Im Dezember 2011 wurde dann im Vergaberecht ein neuer Betreiber, „ERIXX“, für die Strecke ausgewählt. Doch kaum war der Betrieb aufgenommen, schon gab es die ersten Schwierigkeiten. Beschwerden häufen sich, Fahrgäste bleiben mehr und mehr aus. Das kann man aus der Beobachtung der sich wieder leerenden Parkplätze an den Bahnhöfen und den Beschwerden die die Abgeordneten erhalten erkennen.
 
Gudrun Pieper: „Die Pendler werden wieder verstärkt das Auto nutzen.“
 
Die Vertreter des Fahrgastbeirates haben in den letzten Wochen deutliche Worte der Kritik gefunden. Dies können die Abgeordneten nur unterstreichen.

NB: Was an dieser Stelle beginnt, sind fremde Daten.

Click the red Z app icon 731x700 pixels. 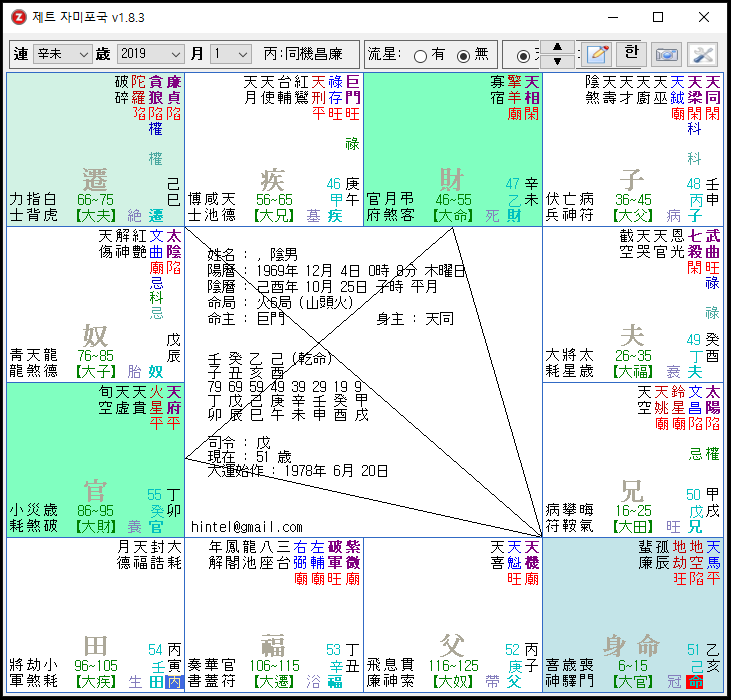click(19, 17)
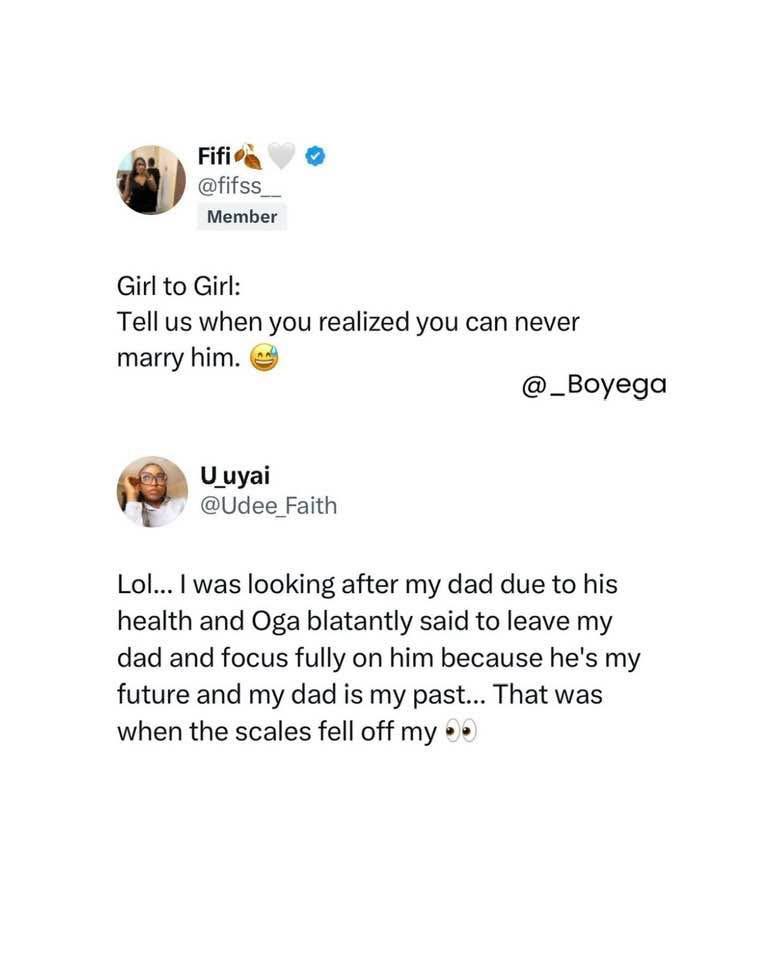Click the blue verified badge beside Fifi
Viewport: 759px width, 960px height.
click(315, 155)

  • Seit Anfang Januar werden drei besonders kritische Zugverbindungen in Soltau gebrochen. Drei morgendliche Zugverbindungen nach Hannover starten seitdem in Soltau. Das hat für mehr Pünktlichkeit im Berufsverkehr nach Hannover gesorgt. Dennoch reicht dies nicht aus!
  • Seit Mitte Januar sind die Bauarbeiten im Südabschnitt so weit vorangeschritten, dass keine baubedingten Fahrzeitverlängerungen mehr bestehen. Dennoch gibt es immer wieder Verzögerungen.
  • Im Nordabschnitt werden die noch bestehenden Geschwindigkeitseinschränkungen Ende April (16. KW) aufgehoben, dadurch soll sich ein Zeitpuffer ergeben, der sich positiv auf die Pünktlichkeit auswirken kann. Dennoch ist das zu lang.

Die Beschwerden häufen sich bei uns. Der ‚Heidesprinter’  ist im Umgangston mittlerweile zur ‚Heidekrücke’ bzw. ‚Heideschnecke’ deklassiert. Das Erfolgsmodell ‚Heidebahn’ soll nicht zu einem ‚Millionengrab’ werden. Dafür haben wir in den vergangenen über 20 Jahren nicht gekämpft. Unter SPD Führung war die Heidebahn für den ÖPNV schon total abgeschrieben Erst die CDU/FDP Landesregierung hat dann endlich die angekündigten Signale auch mit Nachdruck umgesetzt.
 
Dr. Karl-Ludwig von Danwitz: „Wir können nicht mehr abwarten, wir müssen handeln.“
 
Die drei Abgeordneten werden mit der LNVG und den beteiligten Mitarbeitern des Wirtschaftsministeriums sich regelmäßig in den nächsten Wochen austauschen. Sie hoffen, dass für die Pendler dann endlich positive Veränderungen eintreten.